Au loin se discerne la douce musique du destin : muter ou disparaître?
ETRE MUTANT:
En l’espace de quelques siècles, le monde a été transformé de fond en comble par la science et la technique - les infrastructures réelles de la modernité. Notre environnement et nos expériences n’ont plus grand chose de commun avec ceux de nos ancêtres.
Pris dans le flux de cette métamorphose, l’homme se trouve face à une alternative : soit il se rétracte et se réfugie de manière conservatrice dans le passé ; soit il se projette et s’engage de manière volontaire dans le devenir. Nous appelons Stagnants ceux qui choisissent la première voie ; Mutants ceux qui optent pour la seconde.
L’opposition entre Stagnants et Mutants ne concerne pas seulement le rapport à la technoscience et au progrès. Elle engage aussi une certaine conception de l’homme et de sa liberté.

+===+

Tâches à réaliser:
A) Pouvez-vous recopier le passage sur les Mutants et les Stagnants depuis « L’opposition entre Stagnants » jusqu'à « de sa liberté. » inclus ?
B) Pouvez-vous poursuivre le texte sur les Mutants et les Stagnants à partir de l'endroit où il s'arrête ?
La liste ci-après constitue un matériel distinct, sans lien avec ce passage.

Matériel fourni:
+===+

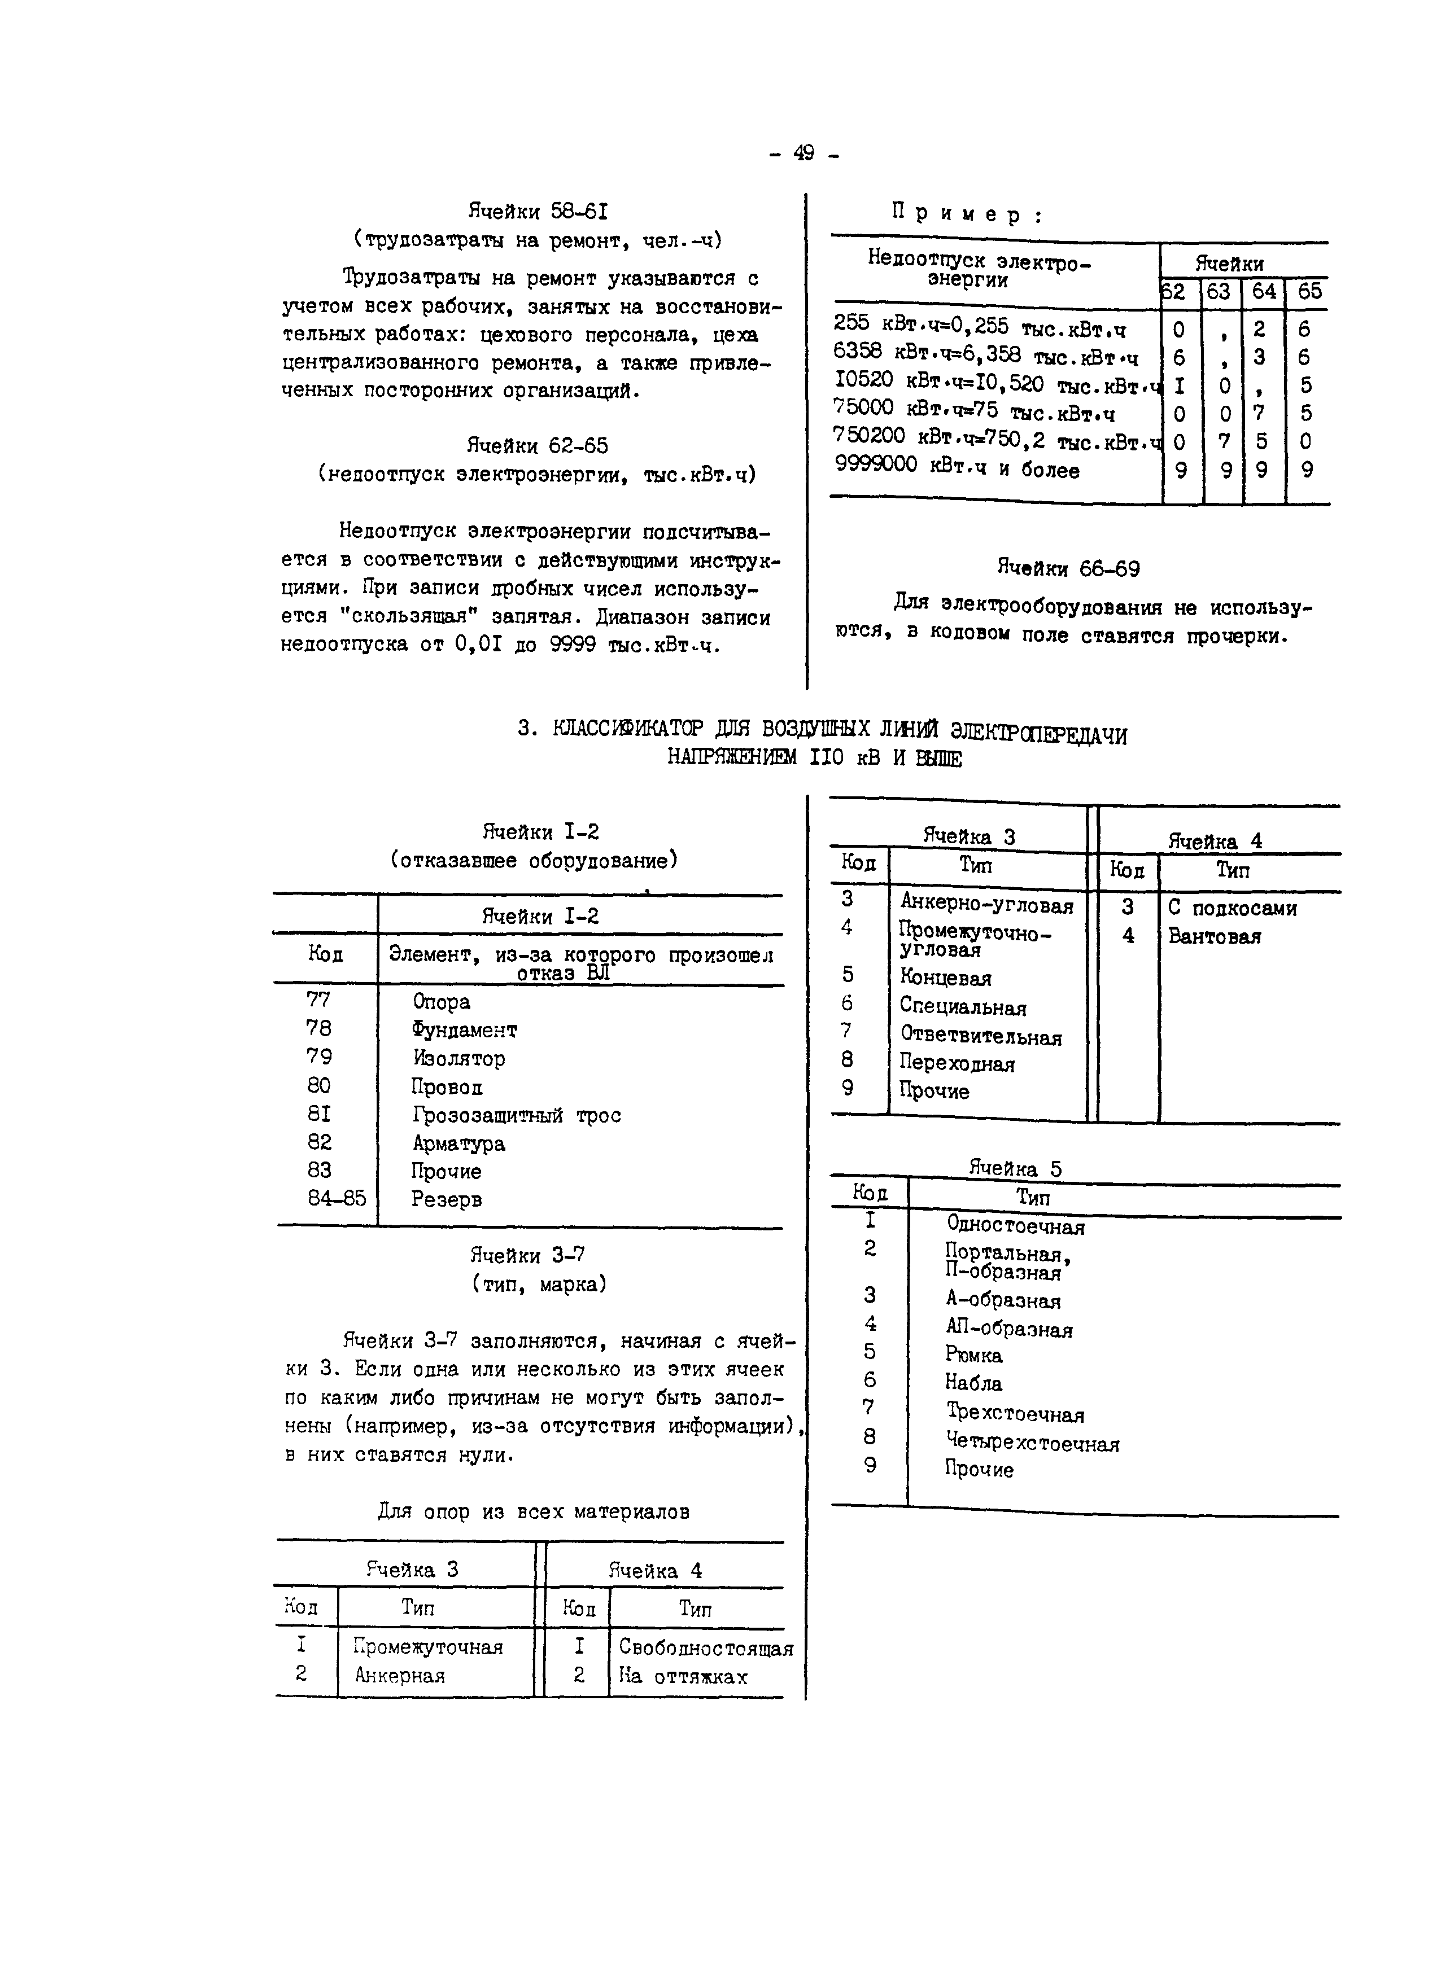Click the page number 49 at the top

+===+

Réponses par tâche:
A)
L’opposition entre Stagnants et Mutants ne concerne pas seulement le rapport à la technoscience et au progrès. Elle engage aussi une certaine conception de l’homme et de sa liberté.

B)
Les idéologies et morales de la Stagnation, héritières laïques de traditions religieuses issues du néolithique, imposent la conservation en l’état de l’espèce humaine. L’Homme devient une entité abstraite et une essence arbitraire, au nom de laquelle on érige un certain nombre de dogmes, de tabous et d’interdits. Dans la perspective de la Mutation, les hommes ont toujours déduit de leur conscience des possibilités d’action qui définissent leurs libertés concrètes. Si l’homme est bien un animal en évolution, comme l’indique la nouvelle anthropologie scientifique, sa liberté consiste à diriger sa propre évolution dans les directions qu’il juge désirables. En ce sens, la Mutation est un mouvement de libération d’un genre inédit et d’une portée radicale : elle vise la maîtrise et l’autonomie de l’existence psychobiologique des individus et non de leur seule existence socio-historique, qui se déduit d’ailleurs en partie de la précédente.